Los años siguientes estuvieron marcados por las desapariciones forzadas. Se estima que más de 400 saharauis fueron arrestados sin cargos y trasladados a centros de detención clandestinos como Agdz, Kalaat Mgouna o Derb Moulay Cherif. Décadas después, la tierra devolvió pruebas que ya nadie puede negar. En 2013, familiares de desaparecidos impulsaron la búsqueda en Meheris, en zona liberada, y hallaron dos fosas comunes con restos de ocho saharauis ejecutados en 1976. Todos presentaban impactos de bala en el cráneo y el tórax. La evidencia científica corroboraba que no habían caído en combate: habían sido asesinados a sangre fría.

El caso saharaui encuentra un eco inmediato en Palestina. En septiembre de 2025, la Comisión Internacional Independiente de Investigación de Naciones Unidas concluyó que Israel ha cometido genocidio contra el pueblo palestino en Gaza. El informe describe asesinatos masivos, graves daños físicos y mentales, y condiciones de vida calculadas para provocar la destrucción física del grupo. Y añade: “Todos los Estados tienen la obligación de poner fin al genocidio, de no ser cómplices en su comisión y de enjuiciar a los responsables. La inacción constituye en sí misma una forma de complicidad”. El paralelismo es evidente: dos pueblos colonizados, dos ocupaciones militares, dos genocidios reconocidos jurídicamente que se prolongan gracias a la impunidad internacional.

Marruecos e Israel comparten algo más que intereses diplomáticos: aplican la misma lógica colonial. Ocupan territorios ajenos, despojan a sus poblaciones originarias, aplican violencia sistemática para quebrar la resistencia y cuentan con la protección de grandes potencias que garantizan su impunidad. No es casual que en los últimos años hayan estrechado lazos en el terreno militar y de inteligencia.

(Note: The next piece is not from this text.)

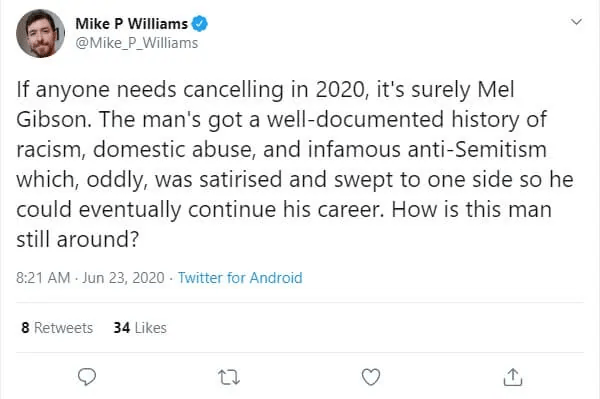Open the Mike P Williams display name
Image resolution: width=600 pixels, height=399 pixels.
pyautogui.click(x=131, y=24)
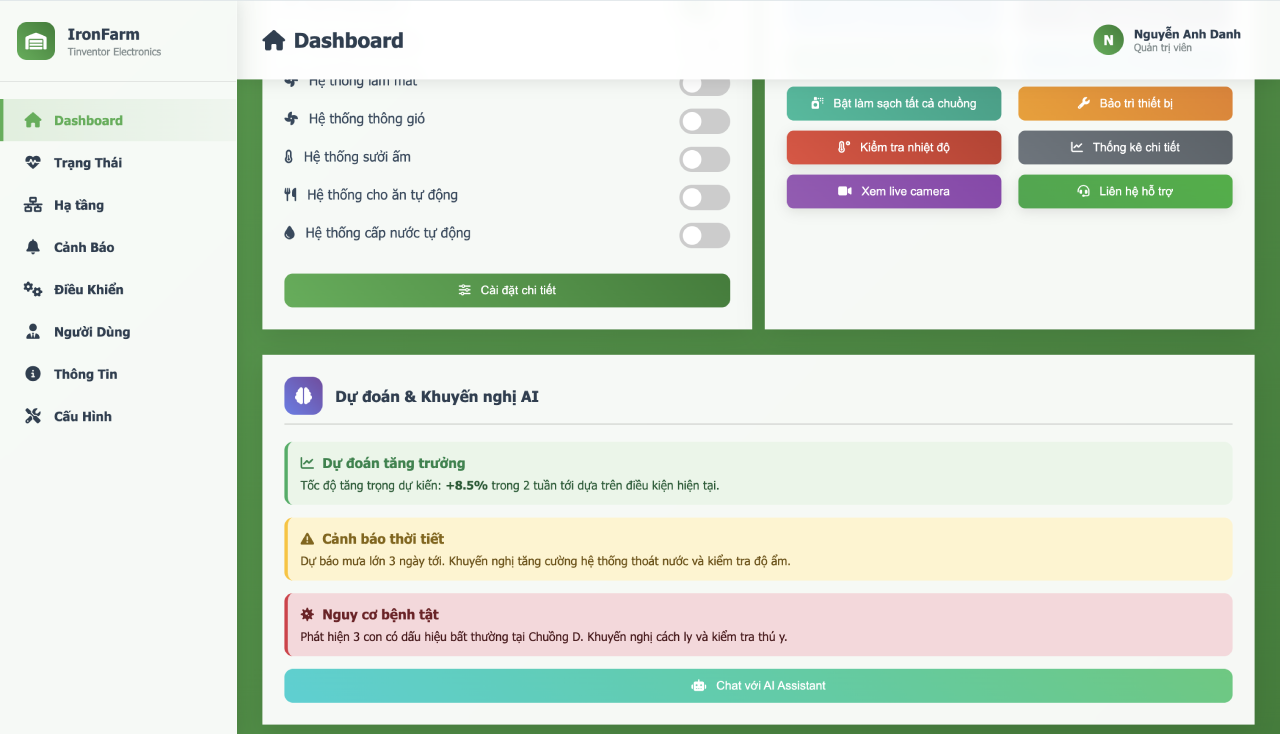
Task: Click the network icon beside Hạ tầng
Action: (33, 205)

Ambos se reconocen en el espejo de la ocupación, ambos saben que su fuerza no proviene solo de sus ejércitos, sino de la complicidad internacional.

La conclusión es clara: el genocidio saharaui y el genocidio palestino son heridas abiertas del presente. Son pruebas de que el derecho internacional existe, pero se aplica de manera selectiva. Son recordatorios de que la justicia no puede esperar más. Porque cada día de impunidad es una victoria para los verdugos y una derrota para las víctimas. Hablar de genocidio saharaui no es una valoración política: es una realidad jurídica reconocida por un tribunal europeo. Y callar ante ello es, también, una forma de complicidad.